TASK PROMPT »
Of the lines listed below, return exactly those that run from the line containing "741x305 pixels." through the line containing "organic, grass-fed and", both included.

-- PROVIDED DATA follows --

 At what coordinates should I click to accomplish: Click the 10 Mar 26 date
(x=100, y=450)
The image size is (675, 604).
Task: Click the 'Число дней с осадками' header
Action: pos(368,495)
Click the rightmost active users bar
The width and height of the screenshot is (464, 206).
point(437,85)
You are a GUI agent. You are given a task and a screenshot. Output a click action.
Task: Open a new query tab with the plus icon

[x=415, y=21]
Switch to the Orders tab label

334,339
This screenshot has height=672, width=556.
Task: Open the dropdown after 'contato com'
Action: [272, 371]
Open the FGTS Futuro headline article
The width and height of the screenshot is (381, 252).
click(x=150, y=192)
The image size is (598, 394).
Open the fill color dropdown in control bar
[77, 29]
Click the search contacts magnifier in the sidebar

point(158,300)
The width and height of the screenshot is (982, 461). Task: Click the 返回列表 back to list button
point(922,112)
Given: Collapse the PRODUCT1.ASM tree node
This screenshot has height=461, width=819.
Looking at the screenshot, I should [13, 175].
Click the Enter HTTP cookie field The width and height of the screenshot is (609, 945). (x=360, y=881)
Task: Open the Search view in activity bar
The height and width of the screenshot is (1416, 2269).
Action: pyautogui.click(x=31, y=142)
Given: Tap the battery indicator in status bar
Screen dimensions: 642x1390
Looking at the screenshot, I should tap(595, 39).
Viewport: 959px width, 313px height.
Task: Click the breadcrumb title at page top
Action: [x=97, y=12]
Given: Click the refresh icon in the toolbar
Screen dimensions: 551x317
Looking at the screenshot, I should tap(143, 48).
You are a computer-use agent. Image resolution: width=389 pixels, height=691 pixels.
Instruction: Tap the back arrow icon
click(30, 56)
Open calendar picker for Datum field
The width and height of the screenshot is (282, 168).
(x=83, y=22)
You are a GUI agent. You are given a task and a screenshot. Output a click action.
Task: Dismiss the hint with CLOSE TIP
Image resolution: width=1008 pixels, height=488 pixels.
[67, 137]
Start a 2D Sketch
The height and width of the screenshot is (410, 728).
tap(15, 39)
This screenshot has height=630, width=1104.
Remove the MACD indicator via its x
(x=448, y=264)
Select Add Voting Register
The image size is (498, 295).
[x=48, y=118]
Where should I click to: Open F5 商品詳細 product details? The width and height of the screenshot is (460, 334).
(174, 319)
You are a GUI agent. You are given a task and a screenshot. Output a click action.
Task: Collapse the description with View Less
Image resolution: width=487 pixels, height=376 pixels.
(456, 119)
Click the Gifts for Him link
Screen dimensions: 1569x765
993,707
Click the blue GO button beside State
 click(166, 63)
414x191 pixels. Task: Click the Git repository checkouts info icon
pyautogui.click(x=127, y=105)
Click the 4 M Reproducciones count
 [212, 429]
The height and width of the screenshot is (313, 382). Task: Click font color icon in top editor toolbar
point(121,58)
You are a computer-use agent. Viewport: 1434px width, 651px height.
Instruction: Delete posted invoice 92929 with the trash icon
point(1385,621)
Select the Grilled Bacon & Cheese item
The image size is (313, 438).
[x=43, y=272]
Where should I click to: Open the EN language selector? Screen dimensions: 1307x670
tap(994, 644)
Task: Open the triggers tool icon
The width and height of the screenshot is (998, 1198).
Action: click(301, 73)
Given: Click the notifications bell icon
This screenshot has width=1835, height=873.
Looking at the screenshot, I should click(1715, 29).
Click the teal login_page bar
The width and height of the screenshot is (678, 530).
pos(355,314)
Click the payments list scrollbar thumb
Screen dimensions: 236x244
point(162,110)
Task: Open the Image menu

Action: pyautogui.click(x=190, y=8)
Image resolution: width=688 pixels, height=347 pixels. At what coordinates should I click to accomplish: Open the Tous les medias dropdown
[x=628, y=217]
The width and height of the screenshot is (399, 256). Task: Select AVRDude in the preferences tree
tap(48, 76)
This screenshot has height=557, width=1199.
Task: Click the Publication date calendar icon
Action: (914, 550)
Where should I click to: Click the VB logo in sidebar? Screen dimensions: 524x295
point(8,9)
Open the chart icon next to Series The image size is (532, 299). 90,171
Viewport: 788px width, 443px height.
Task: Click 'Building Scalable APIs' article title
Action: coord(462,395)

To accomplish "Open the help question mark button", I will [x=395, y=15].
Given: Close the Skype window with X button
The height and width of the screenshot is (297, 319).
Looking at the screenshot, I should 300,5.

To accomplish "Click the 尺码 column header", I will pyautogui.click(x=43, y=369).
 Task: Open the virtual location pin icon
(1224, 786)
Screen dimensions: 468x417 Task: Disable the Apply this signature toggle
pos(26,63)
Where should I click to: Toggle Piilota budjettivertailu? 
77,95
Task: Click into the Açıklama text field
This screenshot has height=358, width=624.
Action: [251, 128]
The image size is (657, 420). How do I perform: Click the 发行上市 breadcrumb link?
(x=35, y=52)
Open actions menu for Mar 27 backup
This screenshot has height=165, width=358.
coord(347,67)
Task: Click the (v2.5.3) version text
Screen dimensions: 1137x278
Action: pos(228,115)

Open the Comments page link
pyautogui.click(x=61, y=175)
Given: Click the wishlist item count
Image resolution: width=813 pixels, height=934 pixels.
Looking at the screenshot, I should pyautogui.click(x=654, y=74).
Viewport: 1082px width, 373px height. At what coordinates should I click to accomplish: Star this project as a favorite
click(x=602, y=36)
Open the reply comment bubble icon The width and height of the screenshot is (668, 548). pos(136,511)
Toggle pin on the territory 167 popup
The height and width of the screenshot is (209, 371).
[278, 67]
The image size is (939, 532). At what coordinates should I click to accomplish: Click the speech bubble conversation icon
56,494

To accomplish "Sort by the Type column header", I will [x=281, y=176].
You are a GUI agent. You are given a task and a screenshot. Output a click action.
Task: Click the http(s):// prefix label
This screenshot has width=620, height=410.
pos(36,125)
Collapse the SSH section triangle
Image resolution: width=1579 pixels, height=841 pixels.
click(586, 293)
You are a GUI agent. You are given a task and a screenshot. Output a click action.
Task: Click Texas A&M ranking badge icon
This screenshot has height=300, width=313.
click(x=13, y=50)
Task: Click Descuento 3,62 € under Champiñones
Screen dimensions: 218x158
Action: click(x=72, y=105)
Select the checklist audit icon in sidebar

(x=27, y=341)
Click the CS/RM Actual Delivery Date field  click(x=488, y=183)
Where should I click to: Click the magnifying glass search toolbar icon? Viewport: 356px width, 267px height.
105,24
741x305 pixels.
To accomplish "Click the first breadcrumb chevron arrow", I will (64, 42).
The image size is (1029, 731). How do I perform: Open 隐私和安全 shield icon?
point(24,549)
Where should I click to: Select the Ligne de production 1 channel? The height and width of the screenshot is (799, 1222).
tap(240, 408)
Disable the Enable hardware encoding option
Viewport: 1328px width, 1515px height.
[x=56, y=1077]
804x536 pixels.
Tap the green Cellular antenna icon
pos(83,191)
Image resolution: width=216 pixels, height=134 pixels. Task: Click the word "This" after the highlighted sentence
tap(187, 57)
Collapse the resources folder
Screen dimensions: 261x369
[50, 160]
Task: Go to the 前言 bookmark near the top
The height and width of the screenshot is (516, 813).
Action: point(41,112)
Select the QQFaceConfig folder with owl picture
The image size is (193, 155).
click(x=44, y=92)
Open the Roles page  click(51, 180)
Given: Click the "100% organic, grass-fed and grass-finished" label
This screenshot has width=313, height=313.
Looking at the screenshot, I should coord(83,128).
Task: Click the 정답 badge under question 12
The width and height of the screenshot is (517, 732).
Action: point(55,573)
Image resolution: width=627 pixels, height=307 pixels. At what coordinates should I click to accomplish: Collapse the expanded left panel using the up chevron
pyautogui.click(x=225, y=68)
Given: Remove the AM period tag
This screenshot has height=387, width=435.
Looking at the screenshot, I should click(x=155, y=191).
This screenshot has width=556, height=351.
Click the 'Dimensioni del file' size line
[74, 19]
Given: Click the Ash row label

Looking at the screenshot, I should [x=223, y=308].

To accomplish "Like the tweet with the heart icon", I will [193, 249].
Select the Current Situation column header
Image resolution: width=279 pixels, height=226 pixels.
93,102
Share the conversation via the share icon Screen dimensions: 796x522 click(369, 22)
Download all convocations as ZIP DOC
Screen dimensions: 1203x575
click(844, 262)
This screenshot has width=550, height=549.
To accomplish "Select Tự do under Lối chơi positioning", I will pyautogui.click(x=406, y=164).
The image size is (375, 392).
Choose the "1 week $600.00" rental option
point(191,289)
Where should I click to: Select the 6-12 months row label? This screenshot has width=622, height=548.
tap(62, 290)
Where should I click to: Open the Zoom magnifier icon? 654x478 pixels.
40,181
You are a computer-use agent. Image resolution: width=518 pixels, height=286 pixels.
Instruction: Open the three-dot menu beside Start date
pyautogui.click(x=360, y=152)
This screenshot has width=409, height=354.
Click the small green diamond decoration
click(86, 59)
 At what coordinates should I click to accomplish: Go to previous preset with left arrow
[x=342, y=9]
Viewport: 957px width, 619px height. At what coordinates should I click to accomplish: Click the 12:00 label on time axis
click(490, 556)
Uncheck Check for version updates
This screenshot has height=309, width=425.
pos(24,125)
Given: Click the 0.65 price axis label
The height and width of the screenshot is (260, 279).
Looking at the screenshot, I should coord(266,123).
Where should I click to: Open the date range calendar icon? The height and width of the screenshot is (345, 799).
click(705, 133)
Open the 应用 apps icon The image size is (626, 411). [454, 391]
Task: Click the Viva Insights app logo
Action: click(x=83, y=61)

-- PROVIDED DATA concluded --

WRITTEN ANSWER »
741x305 pixels.
To accomplish "Click the first breadcrumb chevron arrow", I will (64, 42).
The image size is (1029, 731). How do I perform: Open 隐私和安全 shield icon?
point(24,549)
Where should I click to: Select the Ligne de production 1 channel? The height and width of the screenshot is (799, 1222).
tap(240, 408)
Disable the Enable hardware encoding option
Viewport: 1328px width, 1515px height.
[x=56, y=1077]
804x536 pixels.
Tap the green Cellular antenna icon
pos(83,191)
Image resolution: width=216 pixels, height=134 pixels. Task: Click the word "This" after the highlighted sentence
tap(187, 57)
Collapse the resources folder
Screen dimensions: 261x369
[50, 160]
Task: Go to the 前言 bookmark near the top
The height and width of the screenshot is (516, 813).
Action: point(41,112)
Select the QQFaceConfig folder with owl picture
The image size is (193, 155).
click(x=44, y=92)
Open the Roles page  click(51, 180)
Given: Click the "100% organic, grass-fed and grass-finished" label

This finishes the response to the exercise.